Um novo relatório detalhado pela ANACOM sobre o panorama das comunicações eletrónicas em 2025 revela que os consumidores portugueses estão mais conectados do que nunca. Os dados mostram um perfil de utilizador que prefere centralizar serviços fixos e móveis num único contrato, embora ainda persistam desafios significativos relacionados com a literacia digital e barreiras económicas em certas faixas da população.
O domínio dos pacotes de serviços e da televisão
Portugal consolidou a sua posição como o país dos pacotes, apresentando a taxa de penetração mais elevada de toda a União Europeia. Segundo o balanço de 2025, cerca de 87,1% das famílias portuguesas optaram por ofertas agregadas, o que representa uma subida de 0,5% face ao ano anterior. Dentro destes pacotes, a televisão por subscrição é o componente estrela, estando presente em 94,9% dos lares que aderem a estas modalidades.
A integração de serviços móveis nestas ofertas conjuntas também continua a crescer, sendo já uma realidade para 79,4% das famílias.
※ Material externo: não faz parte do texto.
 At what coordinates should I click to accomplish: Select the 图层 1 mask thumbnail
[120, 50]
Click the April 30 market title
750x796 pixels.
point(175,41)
No que toca aos serviços fixos isolados, a televisão lidera com 89,4%, seguida de perto pela internet fixa com 85,3%. Curiosamente, embora o telefone fixo ainda marque presença em 75% das casas, mais de 60% dos utilizadores admitem que já não utilizam o serviço, preferindo o telemóvel para as suas comunicações diárias.
Acesso à internet e barreiras digitais
O acesso à rede, seja através de ligações fixas ou de banda larga móvel, já abrange 91,1% das famílias em Portugal. Este valor demonstra um crescimento sustentado nos últimos anos, com um salto de 3,8% desde 2021. No entanto, o relatório aponta que 9,6% da população portuguesa confessa nunca ter utilizado a internet, um número que expõe a exclusão digital ainda existente.
As principais razões apontadas por quem não utiliza a internet focam-se na falta de literacia digital (41,4%), seguida da perceção de falta de utilidade. Fatores económicos, como o preço elevado dos serviços e o custo dos equipamentos, também pesam na decisão de cerca de 22% dos info-excluídos. Geograficamente, as regiões de Lisboa, Setúbal, Açores e Madeira são as que apresentam maior concentração de acessos e serviços tecnológicos avançados.
No setor empresarial, o cenário é de quase total conectividade. Cerca de 98,8% das empresas com mais de 10 colaboradores têm acesso à internet, colocando Portugal acima da média europeia em vários setores, com especial incidência na área dos transportes.